BEGIN RECORDS FOR PROCESSING
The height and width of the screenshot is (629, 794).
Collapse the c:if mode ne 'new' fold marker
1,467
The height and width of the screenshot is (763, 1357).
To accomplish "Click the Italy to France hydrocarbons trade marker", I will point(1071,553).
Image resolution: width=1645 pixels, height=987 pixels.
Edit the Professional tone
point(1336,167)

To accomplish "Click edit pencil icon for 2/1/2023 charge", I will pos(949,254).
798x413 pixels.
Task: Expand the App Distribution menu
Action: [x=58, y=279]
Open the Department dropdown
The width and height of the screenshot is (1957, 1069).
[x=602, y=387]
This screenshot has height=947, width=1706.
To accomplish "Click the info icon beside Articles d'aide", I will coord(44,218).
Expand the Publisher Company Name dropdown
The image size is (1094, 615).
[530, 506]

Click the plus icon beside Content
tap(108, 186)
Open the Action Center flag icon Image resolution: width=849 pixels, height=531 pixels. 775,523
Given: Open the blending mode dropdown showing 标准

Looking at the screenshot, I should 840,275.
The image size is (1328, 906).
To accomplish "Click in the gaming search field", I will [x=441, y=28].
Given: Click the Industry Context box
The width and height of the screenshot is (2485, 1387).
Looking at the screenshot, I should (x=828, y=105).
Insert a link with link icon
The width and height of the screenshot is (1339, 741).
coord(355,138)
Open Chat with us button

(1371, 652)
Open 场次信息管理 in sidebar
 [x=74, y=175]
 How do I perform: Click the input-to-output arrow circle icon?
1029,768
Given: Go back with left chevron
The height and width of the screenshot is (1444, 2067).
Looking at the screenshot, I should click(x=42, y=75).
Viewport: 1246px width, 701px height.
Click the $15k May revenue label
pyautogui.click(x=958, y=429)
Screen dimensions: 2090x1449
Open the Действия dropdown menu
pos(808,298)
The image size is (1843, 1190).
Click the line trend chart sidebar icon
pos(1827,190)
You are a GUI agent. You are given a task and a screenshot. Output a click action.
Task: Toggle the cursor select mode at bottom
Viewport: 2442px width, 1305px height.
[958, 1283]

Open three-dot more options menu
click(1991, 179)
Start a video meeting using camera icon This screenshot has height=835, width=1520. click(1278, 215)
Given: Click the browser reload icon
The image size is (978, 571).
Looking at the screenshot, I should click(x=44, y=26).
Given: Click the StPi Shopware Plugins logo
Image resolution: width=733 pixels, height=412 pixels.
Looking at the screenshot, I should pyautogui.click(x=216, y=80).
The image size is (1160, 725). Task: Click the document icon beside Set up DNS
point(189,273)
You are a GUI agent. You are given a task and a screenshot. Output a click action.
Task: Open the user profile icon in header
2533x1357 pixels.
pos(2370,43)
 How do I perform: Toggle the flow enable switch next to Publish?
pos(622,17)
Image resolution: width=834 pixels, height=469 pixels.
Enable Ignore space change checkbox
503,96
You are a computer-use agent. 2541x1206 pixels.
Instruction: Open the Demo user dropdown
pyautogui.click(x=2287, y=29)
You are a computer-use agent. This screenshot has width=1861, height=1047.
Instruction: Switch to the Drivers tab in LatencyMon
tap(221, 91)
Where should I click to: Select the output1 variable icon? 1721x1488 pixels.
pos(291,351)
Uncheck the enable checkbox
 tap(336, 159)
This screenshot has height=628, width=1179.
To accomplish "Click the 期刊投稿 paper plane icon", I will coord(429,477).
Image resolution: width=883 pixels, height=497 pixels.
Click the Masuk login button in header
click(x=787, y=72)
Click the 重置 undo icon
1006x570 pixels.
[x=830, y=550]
END RECORDS FOR PROCESSING
Repeat, exactly as they stand above, the lines from the line with "Collapse the c:if mode ne 'new' fold marker" to the line with "The image size is (1328, 906).", both lines included.

Collapse the c:if mode ne 'new' fold marker
1,467
The height and width of the screenshot is (763, 1357).
To accomplish "Click the Italy to France hydrocarbons trade marker", I will point(1071,553).
Image resolution: width=1645 pixels, height=987 pixels.
Edit the Professional tone
point(1336,167)

To accomplish "Click edit pencil icon for 2/1/2023 charge", I will pos(949,254).
798x413 pixels.
Task: Expand the App Distribution menu
Action: [x=58, y=279]
Open the Department dropdown
The width and height of the screenshot is (1957, 1069).
[x=602, y=387]
This screenshot has height=947, width=1706.
To accomplish "Click the info icon beside Articles d'aide", I will coord(44,218).
Expand the Publisher Company Name dropdown
The image size is (1094, 615).
[530, 506]

Click the plus icon beside Content
tap(108, 186)
Open the Action Center flag icon Image resolution: width=849 pixels, height=531 pixels. 775,523
Given: Open the blending mode dropdown showing 标准

Looking at the screenshot, I should 840,275.
The image size is (1328, 906).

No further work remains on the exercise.